Purpose of the Study:

  • To quantitatively assess the impact of high-altitude exposure on platelet count (PC) and platelet indices.
  • To differentiate the effects of acute versus chronic high-altitude hypoxia on platelet parameters.
  • To analyze platelet changes in individuals with chronic mountain sickness.

Main Methods:

  • Systematic literature search across multiple electronic databases (PubMed, Embase, Web of Science, etc.).
  • Inclusion of 32 studies reporting associations between platelet parameters (PC, PDW, MPV, PCT) and high-altitude exposure.
  • Meta-analysis using random-effects models to estimate standard mean differences (SMD) and confidence intervals (CI). Statistical analysis performed using Stata 15.3.

Main Results:

  • Acute high-altitude hypoxia (1-14 days) showed no significant effect on platelet count or indices.
  • Chronic high-altitude hypoxia (≥1 month) was associated with a significant decrease in platelet count (SMD = -0.34) and an increase in mean platelet volume (MPV) (SMD = 1.55).
  • Platelet count was significantly lower in individuals with chronic mountain sickness compared to healthy altitude controls (SMD = -1.82).
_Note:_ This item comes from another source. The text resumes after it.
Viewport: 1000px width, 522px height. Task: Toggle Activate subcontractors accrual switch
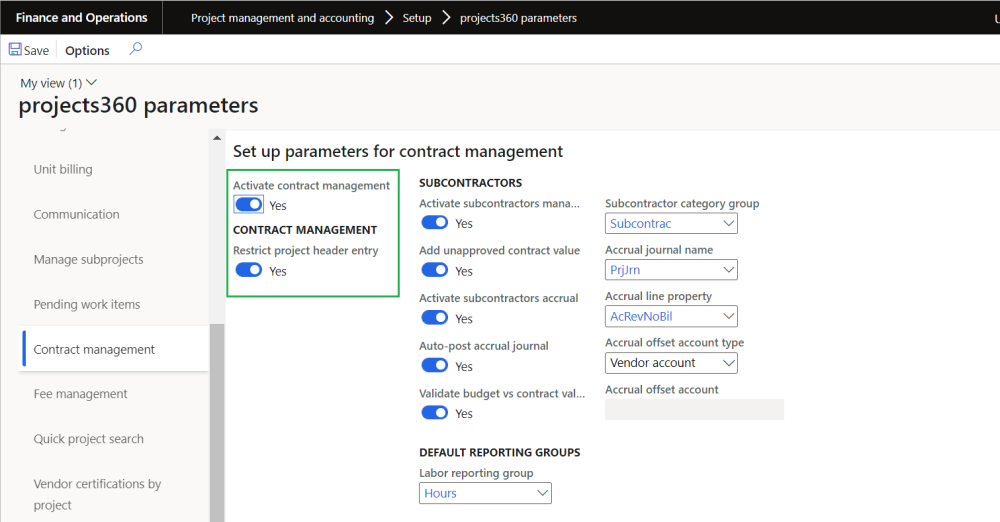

The effects were more pronounced with longer exposure durations (≥1 year).

Conclusions:

  • Chronic exposure to high-altitude hypoxia is linked to a reduction in platelet count and an elevation in mean platelet volume.
  • Acute exposure to high altitude does not appear to significantly alter platelet parameters.
  • These findings highlight the differential impact of altitude exposure duration on hematological parameters, specifically platelets.